Emergenza rifiuti, 50 comuni protestano contro il divieto di conferimento in discarica

Redazione

Cronaca

Emergenza rifiuti, 50 comuni protestano contro il divieto di conferimento in discarica

Emergenza rifiuti, 50 comuni protestano contro il divieto di conferimento in discarica
30 Dicembre 2017 - 09:20

Si prospetta un 2018 caldo per il presidente della Regione siciliana Nello Musumeci. Sono 50 i comuni che protestano per il divieto di scaricare a Bellolampo, tra questi anche Monreale, Altofonte, Piana degli Albanesi e Partinico. Ad aggiungersi all’ennesima emergenza le dimissioni dell’assessore ai Rifiuti Vincenzo Figuccia e del dirigente generale Gaetano Velastro. E il neo presidente Musumeci ha nominato nella serata di ieri Salvo Cocina dirigente dell’ufficio speciale per la raccolta differenziata, che guiderà il dipartimento Acqua e Rifiuti della Regione. Il Governo regionale dovrà adesso affrontare la situazione ormai al collasso.

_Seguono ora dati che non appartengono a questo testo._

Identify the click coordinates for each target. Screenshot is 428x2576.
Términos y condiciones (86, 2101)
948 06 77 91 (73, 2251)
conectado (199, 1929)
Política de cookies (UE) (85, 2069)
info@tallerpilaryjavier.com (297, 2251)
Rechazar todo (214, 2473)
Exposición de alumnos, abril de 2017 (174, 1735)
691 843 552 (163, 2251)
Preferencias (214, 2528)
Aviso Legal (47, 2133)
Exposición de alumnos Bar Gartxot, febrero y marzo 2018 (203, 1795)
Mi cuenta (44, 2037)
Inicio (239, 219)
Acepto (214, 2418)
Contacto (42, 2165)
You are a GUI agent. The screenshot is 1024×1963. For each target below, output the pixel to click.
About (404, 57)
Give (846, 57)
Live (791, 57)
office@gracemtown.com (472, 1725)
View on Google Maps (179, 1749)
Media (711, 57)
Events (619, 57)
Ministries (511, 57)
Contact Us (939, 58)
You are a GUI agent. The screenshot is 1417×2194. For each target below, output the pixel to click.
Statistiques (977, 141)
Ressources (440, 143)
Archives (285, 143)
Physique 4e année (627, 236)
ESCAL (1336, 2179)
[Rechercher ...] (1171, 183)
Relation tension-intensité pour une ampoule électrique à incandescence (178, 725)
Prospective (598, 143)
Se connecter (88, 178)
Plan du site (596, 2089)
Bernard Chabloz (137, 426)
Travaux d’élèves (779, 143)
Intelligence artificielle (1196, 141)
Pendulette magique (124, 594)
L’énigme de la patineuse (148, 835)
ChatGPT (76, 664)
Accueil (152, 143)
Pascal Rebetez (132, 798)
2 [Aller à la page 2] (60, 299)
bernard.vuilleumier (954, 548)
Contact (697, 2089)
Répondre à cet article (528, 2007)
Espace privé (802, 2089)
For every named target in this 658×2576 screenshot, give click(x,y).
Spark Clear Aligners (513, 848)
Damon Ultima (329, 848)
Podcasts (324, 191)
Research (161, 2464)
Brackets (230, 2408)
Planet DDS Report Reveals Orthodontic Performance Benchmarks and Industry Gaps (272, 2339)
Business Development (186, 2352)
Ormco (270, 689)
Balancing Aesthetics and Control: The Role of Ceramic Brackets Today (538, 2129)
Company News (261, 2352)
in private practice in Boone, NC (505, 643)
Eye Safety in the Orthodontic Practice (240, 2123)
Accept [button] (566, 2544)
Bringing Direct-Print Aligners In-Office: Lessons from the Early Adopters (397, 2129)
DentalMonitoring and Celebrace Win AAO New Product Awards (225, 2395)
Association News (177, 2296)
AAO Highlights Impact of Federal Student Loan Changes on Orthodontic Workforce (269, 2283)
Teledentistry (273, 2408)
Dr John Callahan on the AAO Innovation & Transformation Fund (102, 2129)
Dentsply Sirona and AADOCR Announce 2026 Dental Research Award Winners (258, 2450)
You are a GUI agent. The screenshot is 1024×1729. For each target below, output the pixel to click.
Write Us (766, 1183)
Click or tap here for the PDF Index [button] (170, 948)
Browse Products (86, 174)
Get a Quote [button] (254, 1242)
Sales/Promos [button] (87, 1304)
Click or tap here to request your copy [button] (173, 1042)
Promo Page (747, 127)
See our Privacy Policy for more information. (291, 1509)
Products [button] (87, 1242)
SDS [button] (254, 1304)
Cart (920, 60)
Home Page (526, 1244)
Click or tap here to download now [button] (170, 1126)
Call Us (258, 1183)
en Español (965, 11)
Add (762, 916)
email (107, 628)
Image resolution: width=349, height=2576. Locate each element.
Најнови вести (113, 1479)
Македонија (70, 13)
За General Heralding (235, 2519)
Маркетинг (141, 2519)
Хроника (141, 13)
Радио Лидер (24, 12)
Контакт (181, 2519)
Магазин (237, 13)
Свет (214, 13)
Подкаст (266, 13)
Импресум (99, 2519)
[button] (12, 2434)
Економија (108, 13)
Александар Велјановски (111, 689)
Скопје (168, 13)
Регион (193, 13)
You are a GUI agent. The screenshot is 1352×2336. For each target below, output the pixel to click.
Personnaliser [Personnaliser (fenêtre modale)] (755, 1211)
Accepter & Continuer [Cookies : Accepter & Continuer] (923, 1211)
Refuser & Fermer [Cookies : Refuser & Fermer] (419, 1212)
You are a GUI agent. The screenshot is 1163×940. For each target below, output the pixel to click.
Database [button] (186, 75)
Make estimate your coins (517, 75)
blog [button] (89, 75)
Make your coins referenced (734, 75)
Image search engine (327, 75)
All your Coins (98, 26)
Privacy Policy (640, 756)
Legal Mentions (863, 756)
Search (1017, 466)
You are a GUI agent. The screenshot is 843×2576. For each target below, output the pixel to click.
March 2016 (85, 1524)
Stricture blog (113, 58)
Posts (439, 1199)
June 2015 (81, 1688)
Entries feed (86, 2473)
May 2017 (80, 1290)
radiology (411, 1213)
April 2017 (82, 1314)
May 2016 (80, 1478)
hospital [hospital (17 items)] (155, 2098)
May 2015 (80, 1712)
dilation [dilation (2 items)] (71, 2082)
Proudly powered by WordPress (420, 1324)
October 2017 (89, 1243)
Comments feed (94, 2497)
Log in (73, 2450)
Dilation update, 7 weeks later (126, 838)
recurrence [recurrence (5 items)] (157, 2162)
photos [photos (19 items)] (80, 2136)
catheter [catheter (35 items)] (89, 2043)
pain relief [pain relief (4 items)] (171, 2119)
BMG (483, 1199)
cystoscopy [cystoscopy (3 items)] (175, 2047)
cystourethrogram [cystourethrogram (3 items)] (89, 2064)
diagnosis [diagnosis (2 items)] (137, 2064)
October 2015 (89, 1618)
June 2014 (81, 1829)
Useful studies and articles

“Si prospetta un 2018 caldo e salato per 50 Comuni Siciliani che fino a pochi giorni fa scaricavano i rifiuti a Bellolampo – scrivono in un comunicato i comuni interessati dall’emergenza – Da pochi giorni la discarica è aperta solo ai Comuni di Palermo e Ustica, gli altri sono stati dirottati alla discarica di Catania con un aumento del 10% rispetto a Palermo sui costi di discarica e 52 euro a tonnellata in più per il trasporto”.

I Sindaci si sono trovati costretti ad accettare le nuove condizioni proposte dalla ditta EcoAmbiente , pena il non conferimento in discarica, lasciando i Comuni in piena emergenza. Già il 20 dicembre i Sindaci hanno chiesto un incontro al Presidente Musumeci, che ad oggi ancora non è avvenuto. “Il sistema è al collasso e il neo assessore ha abbandonato la nave al porto. L’unico interlocutore a questo punto è il presidente Musumeci. Siamo in emergenza da anni per colpa della Regione – continua il comunicato dei comuni – e non permetteremo di far pagare il conto ai nostri cittadini”. Questo il grido dei sindaci che si riservano di manifestare con ogni iniziativa possibile nell’interesse dei cittadini per evitare aumenti della Tari.

Comuni gestiti da EcoAmbiente
Alcamo; Altavilla Milicia; Altofonte; Bagheria; Balestrate; Baucina; Belmonte Mezzagno; Bolognetta; Borgetto; Campofelice di Fitalia; Campofiorito; Camporeale; Capaci; Carini; Casteldaccia; Castellammare del Golfo; Cefalù; Cinisi; Contessa Entellina; Corleone; Ficarazzi; Giardinello; Isola delle Femmine; Lercara Friddi; Marineo; Misilmeri; Mistretta; Monreale; Montelepre; Palazzo Adriano; Partinico; Piana degli Albanesi; Prizzi; Roccamena; San Cipirello; San Giuseppe Jato; Sant’Agata di Militello; Santa Cristina Gela; Santa Flavia; Termini Imerese; Terrasini; Torretta; Trabia; Trappeto; Ventimiglia di Sicilia; Vicari; Villabate; Villafrati.